There are good stories in the midst of this terrible war. Talk to any soldier or doctor in the North. They have stories of bravery, sacrifice, compassion and national pride. But they’re not really allowed to talk. There are also Sri Lankans working with their friends, their church groups, their families and their schools to deliver relief. But they will never go on the record. Those stories don’t get out.
Into this vacuum, you get international reports which cite LTTE communiques as primary, unverified sources. You get talk shows where not a single resident Sri Lankan appears. You get phone calls with a suddha in London talking to a suddha in Colombo about a report somebody else wrote.
They stick to the script about two sides and how the fighting simply needs to stop. Perhaps so they can move on. In lieu of information they substitute a conjured narrative and a pat solution. Only Al Jazeera and a few sources have reporters on the ground and hard journalism. Because it is difficult, and because the local media has been assaulted into submission.
The sad thing is that we’re missing the voices of Sri Lankan people. Our voices have been hushed for the war effort, but now when our national honor is at stake there is no one to speak. A bunch of people who left decades ago and foreigners spout a fair amount of nonsense which goes unchallenged. You get the occasional insight, but it’s still surreal to watch discussions where a citizen appears not once.
It’s sad because we are not stupid and we understand what’s going on. Most Sri Lankans living here (including most Tamils) are fed up of the LTTE. We just want to live. We can see all too clearly that the LTTE is hiding behind civilians and we rejoice when they are freed. And yet, many of us are ready to sacrifice their lives for this war to end. It is a terrible calculation, and inexcusable to the children without parents or limbs. But it is not irrational.
We are also aware of the tragedies in our own past, just as the diaspora cannot forget 1983. However, living here, we also see how much Sri Lanka has changed. Colombo will not riot after the death of a dozen soldiers. We did not riot yesterday. I was one year old in 1983 and both I and the country have grown.
More tragic than being misunderstood, however, is the fact that we have not mobilized enough to save our family in the north. During the tsunami Sri Lankans of every race and class worked together to save each other. During this artificial disaster we have not mobilized one-tenth of the action we need. Part of this is our own apathy, but part is also because we cannot speak, travel, or organize without fear.
The Ministry Of Defence has spread fear through their labels of ‘terrorist’ or ‘traitor’ for dissenters or bearers of bad news, but now they are trying to mobilize. They are encouraging citizens to donate food, clothing and sanitary items to the BMICH and Divisional Secretariats. They deserve our full support. The population is bowed and afraid, but we have to snap out of it at this time of national need.

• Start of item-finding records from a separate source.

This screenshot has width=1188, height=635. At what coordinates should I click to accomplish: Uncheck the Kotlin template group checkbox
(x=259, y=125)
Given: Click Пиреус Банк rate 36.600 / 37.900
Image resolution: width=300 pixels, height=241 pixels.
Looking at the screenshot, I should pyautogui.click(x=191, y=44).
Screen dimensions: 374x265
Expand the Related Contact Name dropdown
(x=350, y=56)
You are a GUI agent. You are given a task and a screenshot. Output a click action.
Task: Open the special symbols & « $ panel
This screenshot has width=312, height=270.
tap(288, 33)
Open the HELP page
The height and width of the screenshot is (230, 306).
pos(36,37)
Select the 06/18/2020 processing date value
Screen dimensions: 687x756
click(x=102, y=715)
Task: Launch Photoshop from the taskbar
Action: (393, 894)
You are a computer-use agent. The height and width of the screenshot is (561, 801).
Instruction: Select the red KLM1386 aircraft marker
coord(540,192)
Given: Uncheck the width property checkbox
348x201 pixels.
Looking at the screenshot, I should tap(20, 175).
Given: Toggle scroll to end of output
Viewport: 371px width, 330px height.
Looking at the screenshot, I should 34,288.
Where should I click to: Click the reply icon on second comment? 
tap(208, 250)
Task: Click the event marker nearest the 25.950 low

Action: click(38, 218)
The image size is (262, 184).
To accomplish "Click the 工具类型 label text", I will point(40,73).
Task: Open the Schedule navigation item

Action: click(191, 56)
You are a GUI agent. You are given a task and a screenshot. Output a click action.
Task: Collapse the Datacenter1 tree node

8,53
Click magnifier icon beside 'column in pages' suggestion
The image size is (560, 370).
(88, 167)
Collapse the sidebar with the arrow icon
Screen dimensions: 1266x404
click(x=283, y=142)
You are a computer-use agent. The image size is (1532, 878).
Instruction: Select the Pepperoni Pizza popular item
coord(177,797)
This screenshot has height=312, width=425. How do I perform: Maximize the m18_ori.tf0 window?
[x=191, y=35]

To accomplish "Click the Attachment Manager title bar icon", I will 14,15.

Right now Sri Lanka’s good name is under attack abroad and our own people are suffering here. At times like this we need all hands on deck, but many of us still cower in the shadows. Perhaps a pliant population was necessary to win the war. Who’s to say, now that we’re winning. Right now, however, we need empowered citizens to defend our honor and save our family. There are good stories, good people and good news if we let it out. I try to emphasize personal responsibility, but there are some things we need from our government. Please give us the freedom to help.
There are now numerous citizen initiatives sending relief North. They are not publicized, but you can find news in emails, blogs and via word of mouth. You can also donate online to sarvodaya.org. Any government program also deserves support, as do our soldiers via apiwenuwenapi.com. The Ministry Of Defence program is a good start. You can find more info at defence.lk.